« Ils ne présentent pas de potentialité terroriste »
Pour Jean-Yves Camus, chercheur associé à l’IRIS, spécialiste de l’extrême-droite, la mouvance « identitaire » recherche à la fois la médiatisation, le travail idéologique et les résultats électoraux.
Il s’agit d’un groupe politique proche de l’extrême-droite qui peut compter sur environ un millier de sympathisants au maximum en France (NDLR : et 2000 revendiqués) contre quelque 40 000 adhérents encartés au Front national. Cela ne veut pas dire que son influence soit faible. Les « identitaires » savent se servir très intelligemment des symboles et des médias pour faire passer leur message. Ce groupuscule est très proche d’une autre structure, le Bloc identitaire, qui lui est un parti légalement enregistré.
Certains identitaires, comme le président du Bloc, Fabrice Robert, ont pu passer brièvement par le Front national. Mais tant le Front, qui interdit la double appartenance à un parti, que la mouvance identitaire, qui veut conserver son indépendance, tiennent à se démarquer l’un de l’autre.
Ils s’opposent sur au moins trois terrains. Les identitaires défendent avant tout une Europe des identités locales et ne veulent pas d’un Etat centralisateur. Cela se reflète dans leur organisation très régionalisée. Autre particularité : contrairement à l’extrême droite plus « classique », le discours des identitaires ne dérape pas vers l’antisémitisme. L’histoire de la Seconde Guerre mondiale n’est pas un sujet pour eux.
Là aussi, il existe une différence de fond. Le Front national, notamment depuis qu’il a à sa tête Marine Le Pen, croit encore dans l’assimilation des étrangers et des arabo-musulmans s’ils renoncent à leurs particularismes, font leur la culture française et les valeurs républicaines. Les identitaires, eux prônent la « reconquête », les étrangers devant être assignés à leur territoire d’origine. Toutes ces différences expliquent pourquoi Me Gilbert Collard vient de refuser de défendre les militants identitaires poursuivis à la suite de l’occupation de la mosquée de Poitiers.

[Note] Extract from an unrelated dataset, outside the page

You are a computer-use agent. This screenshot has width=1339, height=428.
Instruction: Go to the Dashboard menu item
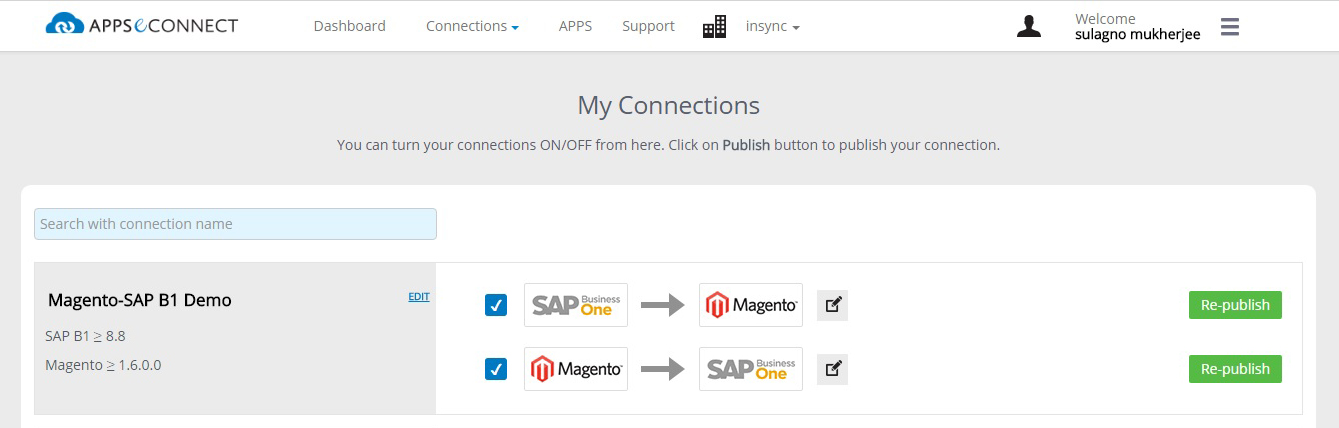[x=349, y=26]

Ce mouvement tient des propos qui mettent à mal « le vivre ensemble ». Et il sait très bien les médiatiser. Mais je ne pense pas que les identitaires présentent une potentialité terroriste, contrairement à l’islamisme radical. Ce n’est pas non plus une « usine à Breivik français » (NDLR : terroriste norvégien d’extrême droite, auteur de la tuerie du 22 juillet 2011).